Sexual Dysfunction and Infertility in the Male Spina Bifida Patient

Nanfu Deng; Nannan Thirumavalavan; Jonathan A. Beilan; Alexander J. Tatem; Mark S. Hockenberry; Alexander W. Pastuszak; Larry I. Lipshultz


Transl Androl Urol. 2018;7(6):941-949. 

In This Article

The Genetics of Spina Bifida and Infertility

While certain genetic predispositions for spina bifida and genes causing infertility are known, genes associated with both spina bifida and male infertility have yet to be identified. Prior to the widespread use of prenatal folic acid, the incidence of neural tube defects among children born to men with spina bifida was 3.7%, significantly higher than the incidence in the general population.[16] In fact, the recurrence of neural tube defects in newborns increases from 1–5% if one parent or sibling has spina bifida to 15% if both parents have spina bifida.[36] Polymorphisms in homocysteine metabolism involving the enzyme methylenetetrahydrofolate reductase (MTHFR 677C→T) have been implicated in the heritability of neural tube defects and male infertility.[44,45] The reduced activity of MTHFR leads to low plasma folate, a vitamin essential to the development of fetal nervous system which controls sexual function, such as erection, ejaculation, testis development, and spermatogenesis, later in life.[18,20,45]

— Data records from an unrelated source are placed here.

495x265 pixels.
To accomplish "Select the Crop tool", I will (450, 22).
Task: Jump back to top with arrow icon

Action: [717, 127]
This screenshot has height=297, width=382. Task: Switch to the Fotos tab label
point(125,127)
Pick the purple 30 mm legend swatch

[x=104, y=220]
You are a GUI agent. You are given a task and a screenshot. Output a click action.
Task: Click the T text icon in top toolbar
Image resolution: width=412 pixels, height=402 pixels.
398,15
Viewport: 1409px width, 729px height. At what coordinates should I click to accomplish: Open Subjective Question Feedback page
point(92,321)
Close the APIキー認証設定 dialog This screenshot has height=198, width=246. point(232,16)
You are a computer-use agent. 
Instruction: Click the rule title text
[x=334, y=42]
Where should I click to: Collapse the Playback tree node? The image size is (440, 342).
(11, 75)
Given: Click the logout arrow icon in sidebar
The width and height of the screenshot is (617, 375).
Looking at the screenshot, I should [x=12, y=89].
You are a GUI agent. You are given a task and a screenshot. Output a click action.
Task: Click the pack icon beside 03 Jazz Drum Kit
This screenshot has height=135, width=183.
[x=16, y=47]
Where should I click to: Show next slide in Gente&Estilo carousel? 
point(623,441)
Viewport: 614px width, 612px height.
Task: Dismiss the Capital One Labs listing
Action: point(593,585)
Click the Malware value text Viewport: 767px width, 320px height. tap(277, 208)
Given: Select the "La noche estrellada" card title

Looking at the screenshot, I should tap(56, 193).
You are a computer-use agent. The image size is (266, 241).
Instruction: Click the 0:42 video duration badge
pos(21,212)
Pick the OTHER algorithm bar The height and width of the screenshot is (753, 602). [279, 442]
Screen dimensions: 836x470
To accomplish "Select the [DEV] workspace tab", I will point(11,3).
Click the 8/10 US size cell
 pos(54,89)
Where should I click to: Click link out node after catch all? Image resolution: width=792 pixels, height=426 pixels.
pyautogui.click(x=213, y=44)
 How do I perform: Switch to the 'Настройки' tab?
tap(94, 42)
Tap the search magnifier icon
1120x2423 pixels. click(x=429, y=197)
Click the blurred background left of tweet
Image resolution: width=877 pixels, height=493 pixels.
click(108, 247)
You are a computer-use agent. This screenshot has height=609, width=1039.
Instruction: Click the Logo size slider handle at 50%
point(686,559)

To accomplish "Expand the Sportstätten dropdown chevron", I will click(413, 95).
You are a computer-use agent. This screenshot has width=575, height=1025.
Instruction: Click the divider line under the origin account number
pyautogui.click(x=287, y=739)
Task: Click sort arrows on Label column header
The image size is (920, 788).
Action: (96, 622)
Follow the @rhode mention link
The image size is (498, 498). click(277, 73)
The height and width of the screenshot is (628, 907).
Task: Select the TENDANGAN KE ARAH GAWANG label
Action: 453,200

In mouse studies, knockouts in the apoB gene, a component of lipoprotein particles, have been implicated in both neural tube defects and male infertility.[46] In humans, significant differences in the genotype distributions of apoB signal peptide polymorphism were seen in men with oligoasthenoteratozoospermia and fertile men.[47] Other candidate genes implicated in male infertility also affect lipid metabolism, such as apoE receptor-2 gene (apoER2), acid sphingomyelinase gene (ASM), and ATP-binding cassette transporter 1 gene (ABCA1).[48–50] Despite the many candidate genes that have been linked to either infertility or spina bifida, none have been definitively found to cause spina bifida and its associated testis failure. Perhaps the least studied aspect of infertility in spina bifida men, the genetic basis of this association represents a significant direction for future research and an exciting avenue for future treatment of infertility among this unique patient population.